Jenni, I’m a pleaser too especially with my Mom. I feel like I can never please her but I know in my heart I know she is please but my self-confidence is low in this area. She doesn’t want to let me go and free me on my own. We are gift from God. He is our Father and Creator. He created us, know our plans so it’s all in His hands. It’s not easy and can be very difficult but I’m so thankful for this study.
Great chapter on perfection. I am one who puts the pressure on myself to always be prepared, planned and perfection is another area of my over-doing. I also expect others to take on the same desires of striving that I put on myself. This shows me that changing my mind set is what is important and accepting myself and others as we are not perfect till heaven. Acceptance is so important!!
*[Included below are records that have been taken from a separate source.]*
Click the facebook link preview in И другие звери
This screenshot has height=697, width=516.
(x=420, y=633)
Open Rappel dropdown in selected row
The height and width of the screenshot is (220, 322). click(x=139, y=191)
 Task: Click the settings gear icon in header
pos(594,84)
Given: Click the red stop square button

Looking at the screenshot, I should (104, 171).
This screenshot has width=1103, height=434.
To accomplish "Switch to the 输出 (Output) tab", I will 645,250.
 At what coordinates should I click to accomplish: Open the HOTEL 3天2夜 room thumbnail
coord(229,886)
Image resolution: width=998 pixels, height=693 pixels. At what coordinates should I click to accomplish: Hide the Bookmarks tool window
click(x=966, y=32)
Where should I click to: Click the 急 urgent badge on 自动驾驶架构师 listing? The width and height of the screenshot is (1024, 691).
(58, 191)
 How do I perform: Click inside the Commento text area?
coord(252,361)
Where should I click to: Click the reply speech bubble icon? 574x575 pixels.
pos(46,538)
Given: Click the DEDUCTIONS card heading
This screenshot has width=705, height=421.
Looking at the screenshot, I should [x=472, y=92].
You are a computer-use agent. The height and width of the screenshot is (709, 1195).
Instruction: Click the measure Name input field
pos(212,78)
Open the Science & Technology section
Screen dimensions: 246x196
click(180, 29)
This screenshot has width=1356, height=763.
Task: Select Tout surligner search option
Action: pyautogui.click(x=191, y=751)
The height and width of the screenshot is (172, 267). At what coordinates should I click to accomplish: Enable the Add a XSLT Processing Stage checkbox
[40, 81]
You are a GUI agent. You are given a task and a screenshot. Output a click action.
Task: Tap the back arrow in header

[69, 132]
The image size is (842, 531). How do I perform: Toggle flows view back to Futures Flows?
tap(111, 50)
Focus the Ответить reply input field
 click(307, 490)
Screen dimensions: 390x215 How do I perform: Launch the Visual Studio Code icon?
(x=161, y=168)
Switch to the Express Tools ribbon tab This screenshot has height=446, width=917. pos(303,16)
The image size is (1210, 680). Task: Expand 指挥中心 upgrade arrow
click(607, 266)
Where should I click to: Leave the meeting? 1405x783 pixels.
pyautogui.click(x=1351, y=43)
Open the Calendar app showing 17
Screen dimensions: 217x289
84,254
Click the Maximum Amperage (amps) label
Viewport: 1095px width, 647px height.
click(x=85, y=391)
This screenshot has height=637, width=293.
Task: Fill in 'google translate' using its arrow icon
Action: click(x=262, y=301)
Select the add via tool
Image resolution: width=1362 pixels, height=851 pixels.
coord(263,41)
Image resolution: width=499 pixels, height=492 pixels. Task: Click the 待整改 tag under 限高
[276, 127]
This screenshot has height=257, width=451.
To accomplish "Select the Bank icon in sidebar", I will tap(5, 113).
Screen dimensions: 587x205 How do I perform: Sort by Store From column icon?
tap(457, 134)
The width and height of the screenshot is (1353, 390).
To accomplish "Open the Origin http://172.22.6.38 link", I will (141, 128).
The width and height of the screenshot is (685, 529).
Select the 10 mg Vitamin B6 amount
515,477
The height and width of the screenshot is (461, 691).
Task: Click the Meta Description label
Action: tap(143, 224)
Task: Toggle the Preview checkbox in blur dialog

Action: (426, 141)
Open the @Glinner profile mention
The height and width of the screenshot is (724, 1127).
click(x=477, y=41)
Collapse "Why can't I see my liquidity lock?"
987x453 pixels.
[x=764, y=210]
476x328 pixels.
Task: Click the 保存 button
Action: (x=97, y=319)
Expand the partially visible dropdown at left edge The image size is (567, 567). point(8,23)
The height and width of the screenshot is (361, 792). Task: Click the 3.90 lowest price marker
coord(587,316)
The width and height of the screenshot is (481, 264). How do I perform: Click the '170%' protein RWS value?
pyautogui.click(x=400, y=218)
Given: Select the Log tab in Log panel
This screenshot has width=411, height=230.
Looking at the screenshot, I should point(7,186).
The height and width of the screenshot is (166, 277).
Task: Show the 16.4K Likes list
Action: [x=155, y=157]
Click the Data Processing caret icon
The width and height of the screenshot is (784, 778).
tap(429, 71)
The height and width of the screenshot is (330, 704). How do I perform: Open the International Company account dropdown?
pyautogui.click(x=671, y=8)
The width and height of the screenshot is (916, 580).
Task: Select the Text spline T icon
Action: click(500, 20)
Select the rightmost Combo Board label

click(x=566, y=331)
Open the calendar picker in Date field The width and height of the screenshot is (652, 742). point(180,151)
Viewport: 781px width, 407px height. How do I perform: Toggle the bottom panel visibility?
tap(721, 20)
I have the same issue because I look at some of my friends who are married, have children, husband, I realized it’s not always easy giving your time. They have family and friends family that they get together I remember that in my childhood years but since I’ve been laid off twice and only working 8-10 hours right now. I really can’t do anything due to budget and my friends who have families I feel like they will feel sorry for me which I know they really don’t feel that way. But that is the way they give and show there love. However, now since I can’t do zumba probably for 3 months which was my main social time with bible scripture at beginning of class, devotional at the end. I miss that so much. Even though it may feel weird to show up at the devotions time. I don’t know but I will just pray and go from there and hope for the best. Thank you for your prayers.
I thought I was one of a few that struggled with this. Didn’t realize so many people do! It seems to affect so many aspects of my life. Good to know there is a way out of the vicious cycle.
I am new to the blog and am so blessed that today’s topic is really hitting home. I am going through so many struggles in my life (marriage, children, work, etc) and it seems all of it is piling up on the other… I find it hard to regain and maintain the joy I once had. I recognize my own flaws and sins, and need to work on those before I can ever expect the other areas of my life to change. It is only through God’s unfailing mercy that I find the strength to try again…His Example makes me shameful to do any different.
I so needed this at this point in my life! I am constantly comparing myself and when it comes to myself I feel the need to be perfect. It doesn’t help that I work at a place that expects everyone to be perfect as well. I have been struggling and praying and Thursday I put in my notice to resignation at my work and I am taking a HUGE leap of faith that God is going to provide for me. I am a single mother and I just can’t continue to work with negative comments and never measuring up. So, thank you for this excerpt and thank you for the chance to win a copy of this. I know I am my worst critic and nothing I seem to do is enough or right, I have felt such peace since putting my notice in and I am struggling to not let my doubts and insecurities change my mind and retract it.